Fabius veut amplifier la « question citoyenne »

Texte paru dans Fondamental.fr

Révolutionnaire, Laurent Fabius ? Au service de l’État de droit, oui. Le président du Conseil constitutionnel lance la promotion auprès du grand public de la « QPC », question prioritaire de constitutionalité, qu’il appelle « question citoyenne », et qui a pour objectif de vérifier que les lois satisfont aux exigences des grandes valeurs inscrites dans la Constitution. Sa mise en place décidée en 2008 et effective en 2010 constitue pour lui une « révolution de velours ». Afin d’en amplifier la portée, il vient d’inaugurer « QPC 360° », un portail numérique rassemblant toutes les informations sur cette procédure qui heurte parfois les politiques.

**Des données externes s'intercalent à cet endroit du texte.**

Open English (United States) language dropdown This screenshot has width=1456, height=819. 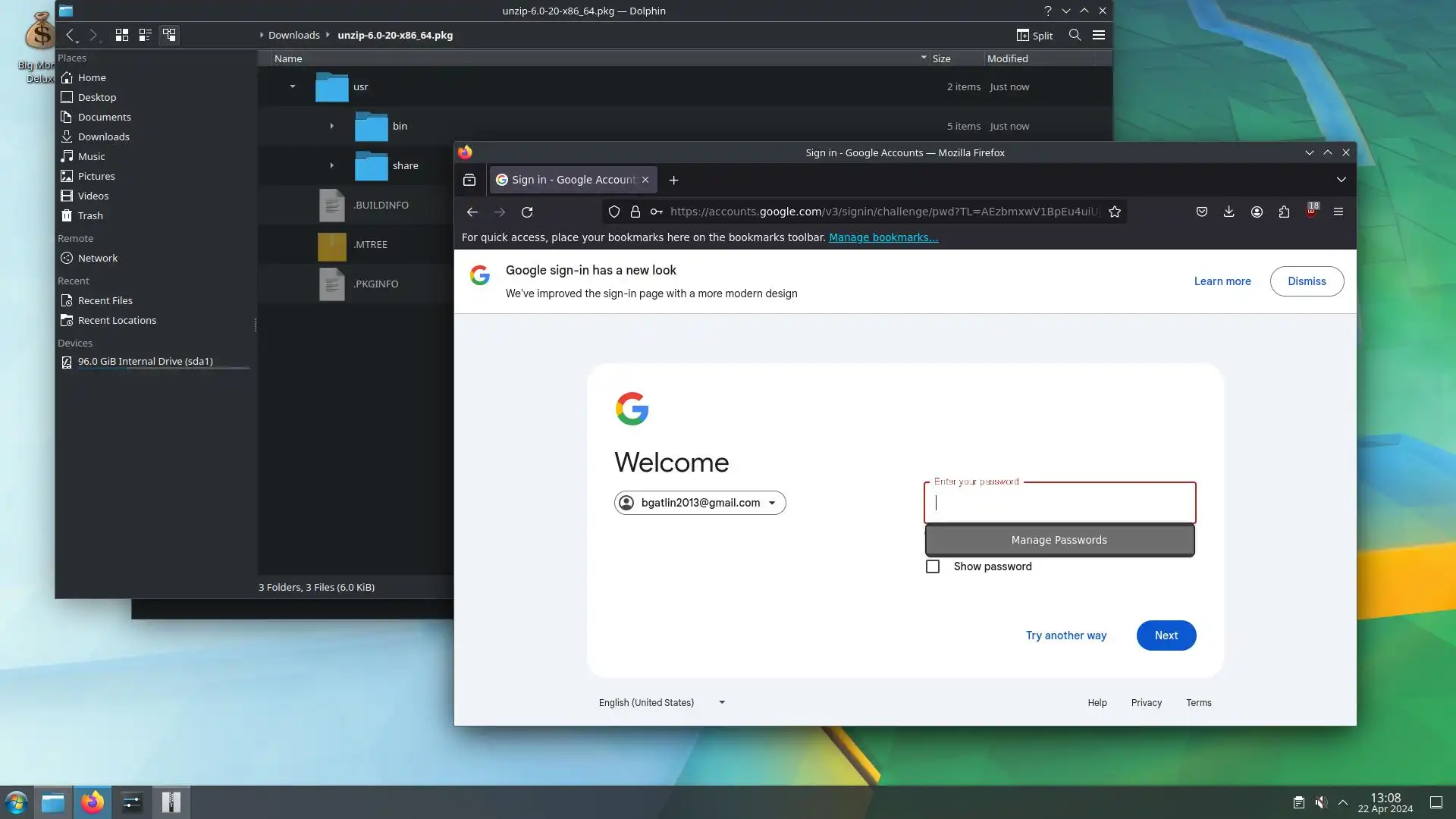(x=661, y=702)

La QPC, de fait, a introduit une révolution copernicienne dans la conception française de la loi. Expression de la volonté majoritaire, celle-ci dominait la pyramide juridique et le législateur n’avait de compte à rendre qu’à ses électeurs. La création du Conseil constitutionnel en 1958 ouvre une première brèche : une loi votée qui lui est soumise doit satisfaire aux principes et procédures inscrits dans la Constitution avant d’être promulguée. Avec la QPC, cette exigence s’étend aux lois déjà promulguées.

Sans doute cette extension correspondait-elle à un besoin ; le succès de la QPC l’atteste. En douze ans, plus de mille saisines ont été adressées au Conseil constitutionnel qui leur consacre désormais 80 % de ses activités. Un sondage assure que 80 % des Français en ont une opinion positive, sauf qu’ils en connaissent mal les tenants et aboutissants. Pour combler les lacunes, Laurent Fabius a souhaité qu’une base de données permette de connaître les décisions QPC rendues par les juges du fond, que celles-ci se voient ou non renvoyées devant les sages de la rue Montpensier.

Le portail «QPC 360°» s’adresse aux avocats, aux magistrats, aux enseignants, aux journalistes, aux citoyens… Il informe sur la procédure et les décisions rendues. Il livre des statistiques. Réalisé avec le concours du Conseil d’État et de la Cour de cassation, il analyse les domaines concernés et indique comment déposer une saisine. « Une première mondiale », a osé Laurent Fabius, ardent défenseur de cet instrument au service des droits fondamentaux des citoyens. De quoi conduire le Conseil constitutionnel à devenir une Cour suprême ?

Si certains s’en félicitent, d’autres s’en inquiètent. Ainsi d’Édouard Balladur qui vient de pointer le risque d’une « judiciarisation de la vie politique ». S’exprimant le 23 janvier devant l’Académie des sciences morales et politiques, l’ancien Premier ministre dénonce une inflation de QPC qui, selon lui,  « remettent en cause des pans entiers du droit positif » et entraînent « un recul de la démocratie représentative ». Celle-ci « est-elle en train d’être supplantée par une démocratie du droit ? », s’interroge-t-il. Sa réponse est dans la question.